Cinq heures. C'est le temps que Nicolas Sarkozy passera, aujourd'hui, sur le sol turc. Cinq heures en tant que président du G20. Une visite de travail et non un voyage officiel. Vu de Turquie, cela paraît bien peu. Très inconvenant pour un pays si conscient d'être redevenu une puissance incontournable, un facteur de stabilité plutôt rare dans une région en pleine ébullition.
Pour mesurer ce nouveau poids, le point de vue et l'objectif, comme en photo, sont essentiels. Le premier est évident si l'on se place sur les rives du Bosphore. Le carrefour sur lequel s'étend l'espace turc, entre l'Europe et l'Asie, frontalier de l'Iran, de l'Irak, de la Syrie, près du Caucase et de la Russie, dit tout.
Quant à l'objectif privilégié désormais par les dirigeants turcs, ce n'est plus la longue vue qui permettait aux élites kémalistes de lorgner, rêveurs, sur l'Occident, mais un grand angle. La Turquie n'est plus un vaste pays pauvre frappant, en vain, à la porte de l'Europe. C'est une économie en pleine croissance, une puissance qui se représente désormais au centre d'un espace d'intérêts, sinon d'influence, et tisse des liens économiques, politiques, diplomatiques et culturels à 360°.
Dès lors, la question de l'adhésion d'Ankara à l'Union européenne n'est plus centrale. Son refus, dont le président français est le principal représentant, non plus. Les sondages turcs montrent un effritement sensible du soutien à l'adhésion. Après tout, l'euroscepticisme des Européens eux-mêmes ne peut que faire tâche d'huile. Officiellement, l'adhésion reste un objectif. Est-ce une priorité ? De moins en moins. « Le monde ne s'arrête pas à l'Union européenne », affirmait récemment le président turc, Abdullah Gül.
Formidable levier de développement économique et de démocratisation, le dialogue avec l'Europe est éclipsé par d'autres urgences. Avec 8 % de croissance, l'an dernier, le business turc s'étend tous azimuts : Asie centrale, Proche-Orient, Afrique du Nord, mais aussi Chine, Japon, Afrique subsaharienne.
Parallèlement, Ankara déploie, depuis plusieurs années, une diplomatie très active, notamment en direction du monde arabe, au détriment de la relation purement stratégique et militaire qui, au sein de l'Otan, en faisait la franche alliée d'Israël. L'affaire de la flottille pour Gaza a eu valeur de symbole de cette évolution et un impact considérable dans l'opinion des pays arabes, ouvrant un boulevard à la diplomatie turque pour exercer un rôle de premier plan dans la région.

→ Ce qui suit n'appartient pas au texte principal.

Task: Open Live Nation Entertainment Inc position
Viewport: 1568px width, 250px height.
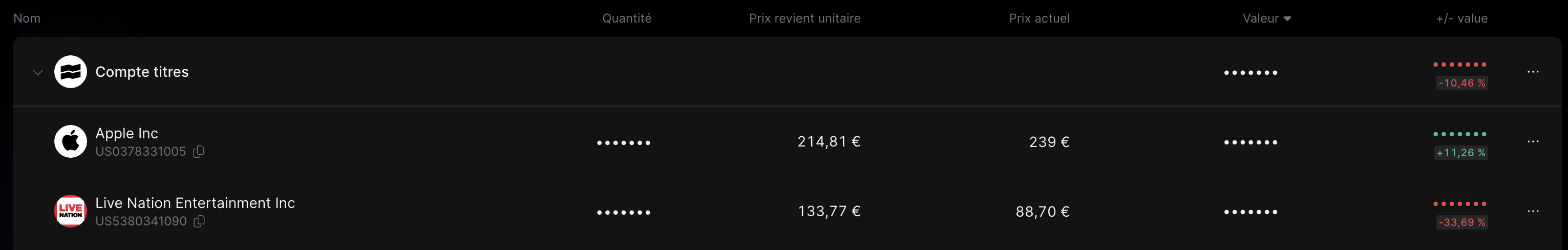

Culturellement aussi, la Turquie fait tout pour devenir un pôle d'attraction. En tant que pays musulman qui a fait progresser son niveau de vie et son fonctionnement démocratique sans renier son identité. Les séries TV turques font un tabac dans de nombreux pays arabes. Tout cela fait rayonner ce pays et occulte les manquements, pourtant graves, à la démocratie en matière de justice et de liberté de la presse, ou les tentations autocratiques du pouvoir sans partage de l'AKP d'Erdogan.
Pour toutes ces raisons, le dialogue avec l'interlocuteur turc, pays émergent le plus proche de nous, ne peut plus être paralysé par la question de l'adhésion. Négocier ne veut pas dire conclure. L'Europe a encore un pouvoir de conditionnement vertueux pour le cheminement vers plus de démocratie en Turquie. Elle a, en outre, tout à gagner de la stabilité prônée et recherchée par Ankara. Cela mérite plus qu'une visite de travail.